Charles Nesbitt, Atty. Gen., Hugh H. Collum, Asst. Atty. Gen., for respondent.
This is an original action in habeas corpus instituted by Loretha Alberty to secure her release from confinement in the State Penitentiary.
The verified petition alleges that petitioner was charged by information in the district court of Tulsa County, Oklahoma, with the crime of second degree burglary, and that she was sentenced to a term of two years for such crime. Petitioner does not attach copy of the information, the judgment and sentence, or the minutes of the court.
In Morgan v. State, Okla. Cr. 384 P.2d 408, this Court said:
"Petitions for habeas corpus should have attached certified copy of information or indictment, as case might be, together with verdict and judgment, and copy of minutes of court, and should further be supported by affidavits from officials or others with personal knowledge of facts surrounding entry of plea of guilty. (See, In re Smith, Okla. Cr. 339 P.2d 796.)"

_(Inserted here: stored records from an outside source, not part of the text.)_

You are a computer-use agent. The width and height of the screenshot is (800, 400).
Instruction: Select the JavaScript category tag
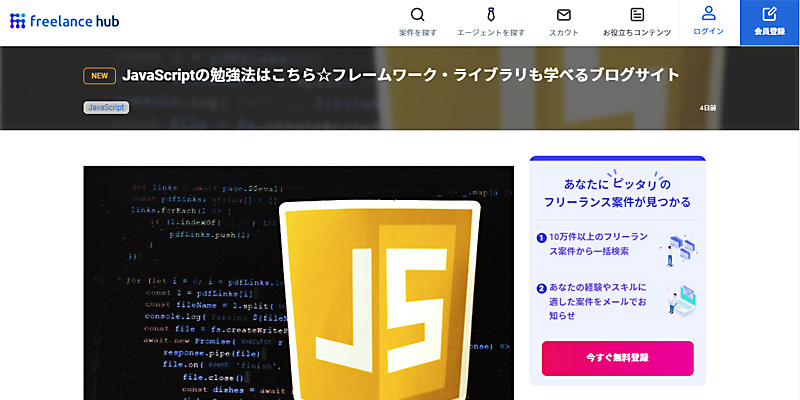(x=106, y=107)
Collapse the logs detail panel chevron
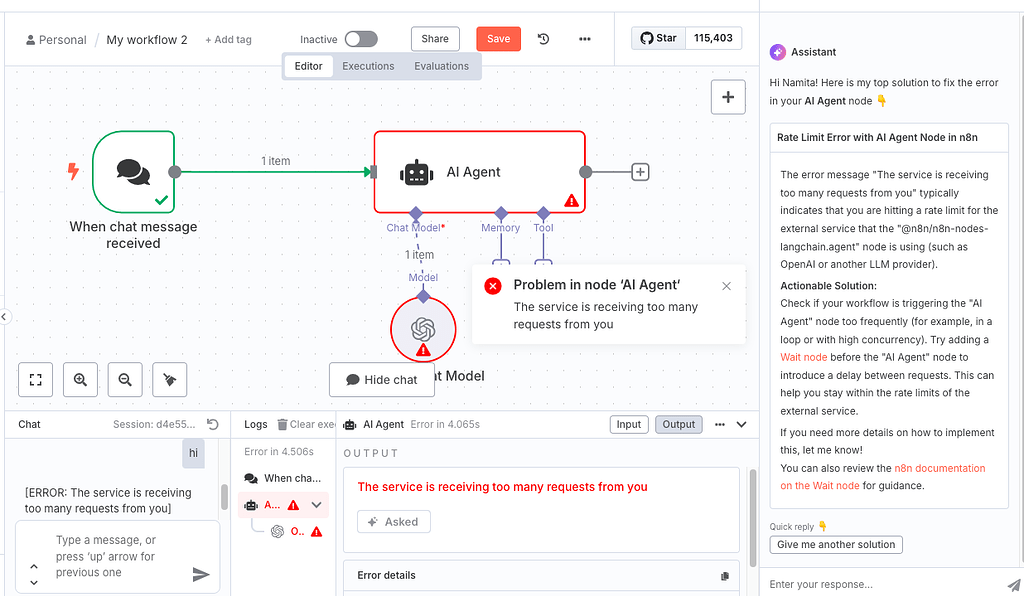 coord(741,424)
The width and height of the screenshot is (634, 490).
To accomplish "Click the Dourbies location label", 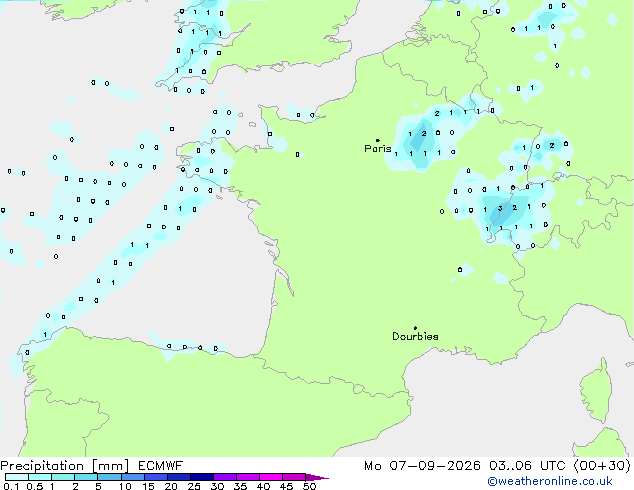I will pos(415,336).
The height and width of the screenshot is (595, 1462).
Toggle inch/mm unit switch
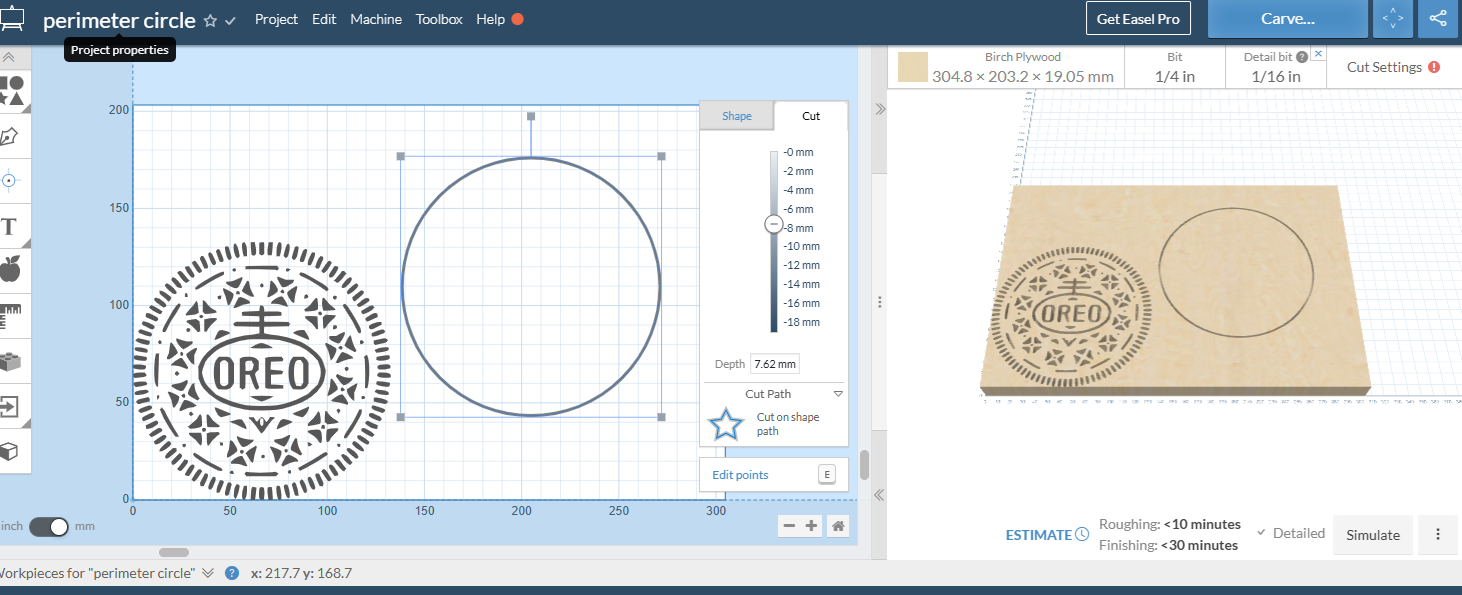(x=49, y=526)
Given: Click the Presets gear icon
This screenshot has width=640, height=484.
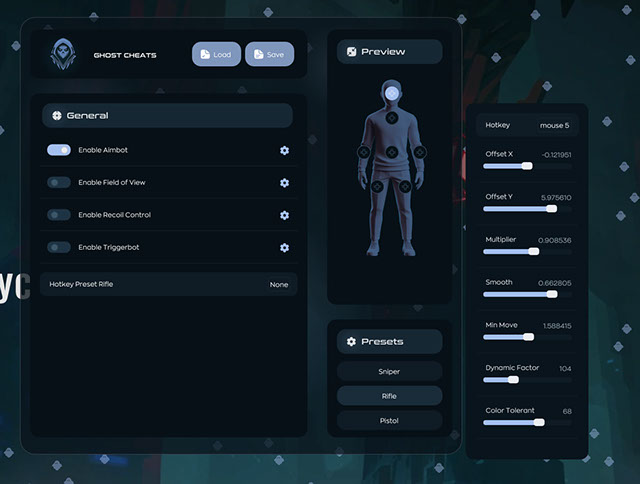Looking at the screenshot, I should click(x=351, y=342).
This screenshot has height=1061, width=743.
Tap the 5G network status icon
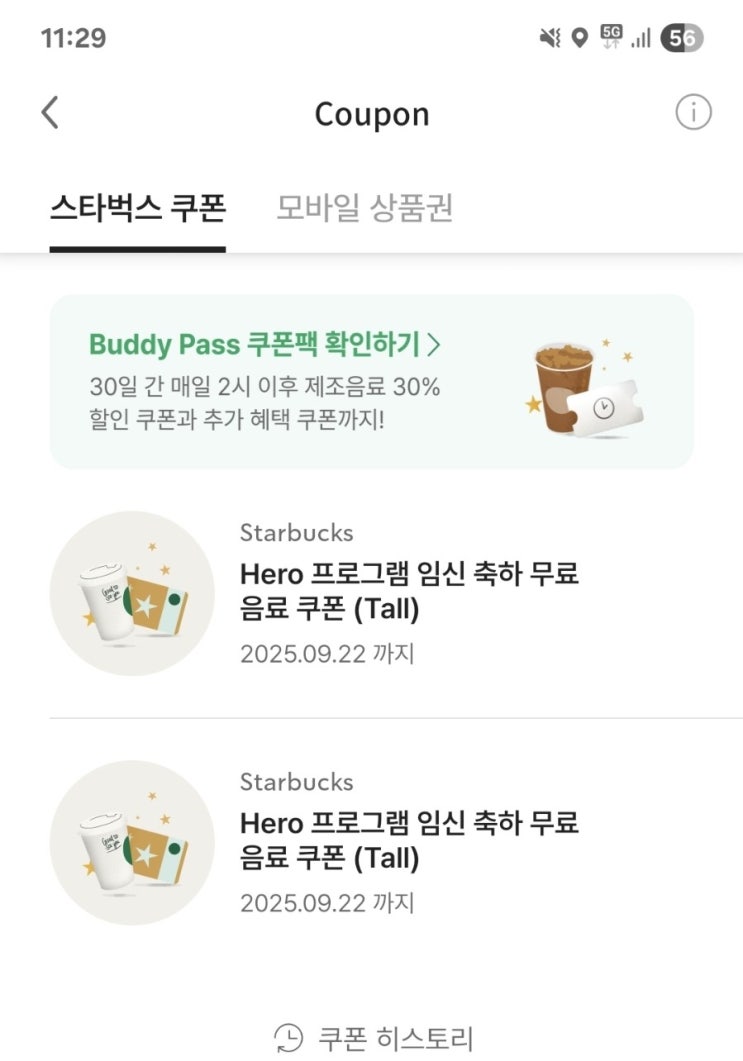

The Attorney General has filed a response in behalf of the Warden, and attached copy of the judgment and sentence rendered against the petitioner. Such judgment and sentence shows that the petitioner herein was represented by an attorney, and that she entered a plea of guilty to the charge against her.
This Court has many times held that in a petition for habeas corpus by a prisoner in custody under sentence, our inquiry is limited to whether the court sentencing accused had jurisdiction of the person of the accused, and of the crime charged, and if it had jurisdiction to enter the judgment and sentence. Ex parte Cannes, 77 Okla. Cr. 71, 138 P.2d 561 and cases cited; Bolton v. McLeod, Okla. Cr. 294 P.2d 586.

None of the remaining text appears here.